- Input records:
========================================

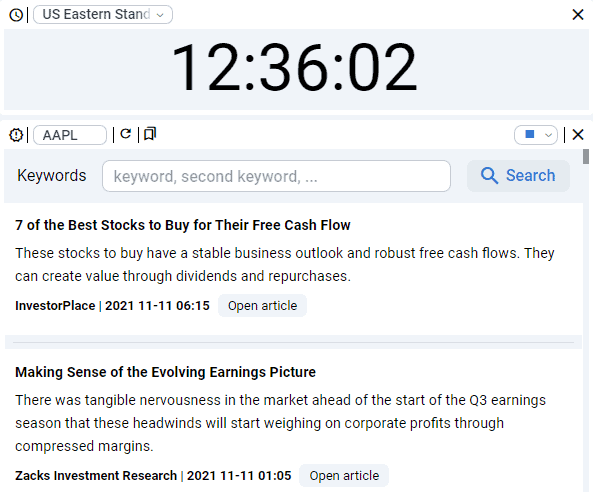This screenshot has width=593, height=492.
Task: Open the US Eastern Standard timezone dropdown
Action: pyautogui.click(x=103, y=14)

========================================

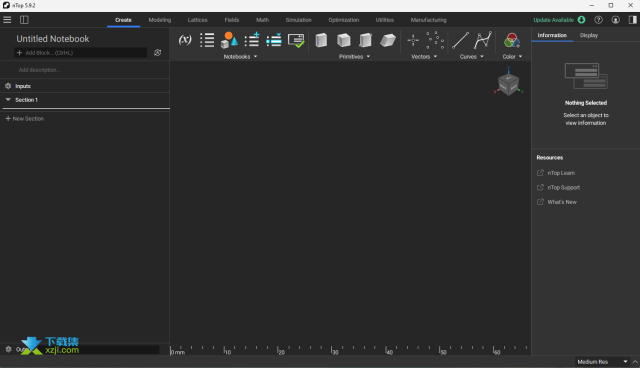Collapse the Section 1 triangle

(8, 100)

========================================

- Directions: Reproduce the material word for word, starting with the line containing "This screenshot has width=593, height=492." and ending with the line containing "Action: pyautogui.click(x=103, y=14)", with both lines included. Leave the pictures out of your answer.

- Worked solution:
This screenshot has width=593, height=492.
Task: Open the US Eastern Standard timezone dropdown
Action: pyautogui.click(x=103, y=14)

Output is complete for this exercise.